> On Oct. 26, 2015, 1:49 p.m., Qian Zhang wrote:
> > For this patch, it seems that we add the code related to quota support in 
> > the slave foreach loop in the HierarchicalAllocatorProcess::allocate(const 
> > hashset<SlaveID>& slaveIds_) method, so that means for **each slave**, we 
> > handle quota first and then the existing DRF fair share. I think there 
> > might be an issue for this approach: let say for the first slave, its 
> > available unreserved non-revocable resources can not satisfy a role’s quota 
> > due to the framework in this role has a filter for this slave, and then we 
> > lay aside the filtered resources of this slave for this role immediately. I 
> > think it might be too early for doing this since the other slaves may have 
> > resources which can satisfy this role’s quota.
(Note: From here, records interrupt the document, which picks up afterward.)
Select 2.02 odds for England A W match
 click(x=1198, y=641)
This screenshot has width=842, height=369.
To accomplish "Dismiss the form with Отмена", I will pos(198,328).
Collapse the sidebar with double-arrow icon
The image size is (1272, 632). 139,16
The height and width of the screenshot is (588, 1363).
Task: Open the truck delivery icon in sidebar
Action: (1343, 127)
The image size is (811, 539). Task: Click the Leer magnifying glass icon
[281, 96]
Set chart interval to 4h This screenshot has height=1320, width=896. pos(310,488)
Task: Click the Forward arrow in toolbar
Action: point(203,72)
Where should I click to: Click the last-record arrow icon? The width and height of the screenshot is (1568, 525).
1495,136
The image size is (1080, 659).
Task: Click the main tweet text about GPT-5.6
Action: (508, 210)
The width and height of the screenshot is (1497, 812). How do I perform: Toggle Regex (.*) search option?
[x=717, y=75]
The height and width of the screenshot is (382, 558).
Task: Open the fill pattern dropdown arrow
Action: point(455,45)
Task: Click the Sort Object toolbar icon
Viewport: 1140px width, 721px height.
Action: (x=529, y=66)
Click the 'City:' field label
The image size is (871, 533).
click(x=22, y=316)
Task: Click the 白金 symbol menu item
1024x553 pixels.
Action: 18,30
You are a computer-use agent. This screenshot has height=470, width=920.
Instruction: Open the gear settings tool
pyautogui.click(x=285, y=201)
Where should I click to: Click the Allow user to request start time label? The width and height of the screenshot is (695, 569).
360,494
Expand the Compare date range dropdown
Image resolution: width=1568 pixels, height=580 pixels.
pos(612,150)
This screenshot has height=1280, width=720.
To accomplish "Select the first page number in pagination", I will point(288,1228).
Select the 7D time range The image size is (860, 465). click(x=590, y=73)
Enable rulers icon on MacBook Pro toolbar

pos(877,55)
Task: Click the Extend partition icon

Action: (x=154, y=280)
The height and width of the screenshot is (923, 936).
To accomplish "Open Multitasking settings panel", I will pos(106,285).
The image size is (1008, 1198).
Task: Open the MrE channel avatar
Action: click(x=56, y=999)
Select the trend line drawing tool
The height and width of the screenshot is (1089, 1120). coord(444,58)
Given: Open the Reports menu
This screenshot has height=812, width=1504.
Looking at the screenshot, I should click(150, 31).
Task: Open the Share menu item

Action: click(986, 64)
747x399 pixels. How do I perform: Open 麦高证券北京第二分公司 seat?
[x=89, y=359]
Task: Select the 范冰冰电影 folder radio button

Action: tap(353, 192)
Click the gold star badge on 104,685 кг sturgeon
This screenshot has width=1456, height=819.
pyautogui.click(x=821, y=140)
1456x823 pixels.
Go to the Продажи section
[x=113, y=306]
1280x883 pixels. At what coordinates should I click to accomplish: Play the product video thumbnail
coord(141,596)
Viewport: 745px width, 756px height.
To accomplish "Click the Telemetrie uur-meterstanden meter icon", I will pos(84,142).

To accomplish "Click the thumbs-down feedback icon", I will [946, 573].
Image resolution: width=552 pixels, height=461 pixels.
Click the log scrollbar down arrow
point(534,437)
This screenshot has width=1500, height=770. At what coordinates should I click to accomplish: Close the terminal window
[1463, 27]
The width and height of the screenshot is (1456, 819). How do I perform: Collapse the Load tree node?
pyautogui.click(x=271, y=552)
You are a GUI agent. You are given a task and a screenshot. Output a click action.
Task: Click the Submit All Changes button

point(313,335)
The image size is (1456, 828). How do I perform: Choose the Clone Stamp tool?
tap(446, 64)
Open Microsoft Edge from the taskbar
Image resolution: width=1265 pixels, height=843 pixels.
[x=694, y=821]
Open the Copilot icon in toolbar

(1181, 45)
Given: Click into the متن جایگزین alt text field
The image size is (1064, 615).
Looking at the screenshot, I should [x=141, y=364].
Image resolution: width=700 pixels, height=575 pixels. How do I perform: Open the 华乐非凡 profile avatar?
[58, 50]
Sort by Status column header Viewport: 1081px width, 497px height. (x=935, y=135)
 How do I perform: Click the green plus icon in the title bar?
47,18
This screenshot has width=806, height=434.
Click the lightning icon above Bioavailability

But if we lay aside this 
> > slave's resource for this role at this point, then the result is the 
> > framework of this role will not use these resources (due to the filter) AND 
> > all other role’s frameworks can not be offered with these resources too, 
> > this is kind of wasting resource
> > 
> > I think maybe we can handle this quota support in this way: In 
> > HierarchicalAllocatorProcess::allocate(const hashset<SlaveID>& slaveIds_), 
> > leave the existing 3 levels foreach loops (slave/role/framework) as they 
> > are, and add the quota related code separately before them in this way: 
> > traverse all quota’ed roles, for each of them, traverse all the slaves, and 
> > allocate each slave’s available unreserved non-revocable resources to the 
> > role’s framework (take filter and suppress into account) until the role’s 
> > quota is satisfied. After all the quota’ed role has been traversed, if 
> > there are still some role’s quotas are not satisfied, then lay aside 
> > resources (should be the resources filtered or suppressed) for them. In 
> > this way, before laying aside resources, we have tried our best to use all 
> > slave's the available resources to satisfy the quotas first, there should 
> > be less resources wasted.
> Alexander Rukletsov wrote:
>     I'm not sure I got your point. If my mental compiler is correct, if a 
> framework in quota'ed role opts out, we do not immediately lay aside 
> resources. We do that after we have checked all the frameworks in the role in 
> a separate loop.
> Qian Zhang wrote:
>     Let me clarify my point with an example:
>     Say in the Mesos cluster, there are 2 agents, a1 and a2, each has 4GB 
> memory. And there are 2 roles, r1 and r2, r1 has a quota set (4GB) and r2 has 
> not quota set. r1 has a framework f1 which currenlty has no allocation but 
> has a filter (4GB memory on a1), r2 also has a framework f2 which currently 
> has no allocation too and has no filter. And there is no static/dynamic 
> reservation and no revocable resources. Now with the logic in this patch, for 
> a1, in the quotaRoleSorter foreach loop, when we handle the quota for r1, we 
> will not allocate a1's resouces to f1 because f1 has a filter, so a1's 4GB 
> memory will be laid aside to satisfy r1's quota. And then in the roleSorter 
> foreach loop, we will NOT allocate a1's resources to f2 too since currently 
> a1 has no available resources due to all its 4GB memory has been laid aside 
> for r1. And then when we handle a2, its 4GB memory will be allocated to f1, 
> so f2 will not get anything in the end. So the result is, a1's 4GB memory is 
> laid aside
  to satisfy r1's quota, a2's 4GB is allocated to f1, and f2 gets nothing. But 
I think for this example, the expected result should be, f1 gets a2's 4GB (r1's 
quota is also satisfied) and f2 gets a1's 4GB.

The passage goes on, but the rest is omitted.